3 ppm FC would be OK if the CYA didn't get much above 30 or 40 ppm, but in pools that use stabilized chlorine, the CYA keeps increasing. High bather load commercial/public pools have most of the chloirne loss from bather load rather than from sunlight so have little need for a CYA level higher than around 30 ppm so there really is no excuse except that many such pools are unfortunately not using unstabilized chlorine (e.g. chlorinating liquid or a saltwater chlorine generator). Again, we've got tens of thousands of residential pool owners who manage their pools without phosphate removers, algaecides or other products -- just chlorine alone to control algae growth regardless of phosphate and nitrate levels. Because most chlorine loss in such low bather-load outdoor pools is from sunlight, the CYA level tends to be higher, around 50 ppm or so up to 80 ppm in sunny areas and in pools using SWCGs, BUT the FC level is raised proportionally relative to the CYA level -- that is the key to keep the same active chlorine (hypochlorous acid) level.
If you find it easier to use phosphate removers or algaecides at extra cost, then that's perfectly fine to do. Just don't fool yourself into thinking it is the only way to prevent algae growth.
By the way, when you refer to Ezi-Chlor, are you referring to the Clearwater Ezi Chlor peristaltic pump for automatically dosing chlorinating liquid or bleach or are you referring to Ezi-Chlor which is granulated Trichlor? If the latter, then for every 10 ppm FC you add, it also increases CYA by 6 ppm. That would not be keeping your CYA low unless you had significant water dilution. According to this MSDS , the product is a combination of Trichlor and borates where the latter helps balance the pH, but also accumulation of higher borate levels (around 50 ppm) is an algicide that you could instead separately add either from a combination of 20 Mule Team Borax and acid or from boric acid.

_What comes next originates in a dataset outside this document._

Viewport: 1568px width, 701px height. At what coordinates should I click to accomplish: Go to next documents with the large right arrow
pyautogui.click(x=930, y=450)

Also, you refer to having water with algae turn cloudy when you shock with chlorine as a bad thing, but that's what ANY chlorine source will do since it bleaches out the chlorophyll in the algae and then the algae needs to be further broken down or filtered out. Stabilized chlorine isn't the cause of that specifically. Cal-Hypo can cloud the pool if it is already saturated with calcium carbonate (e.g. a plaster pool).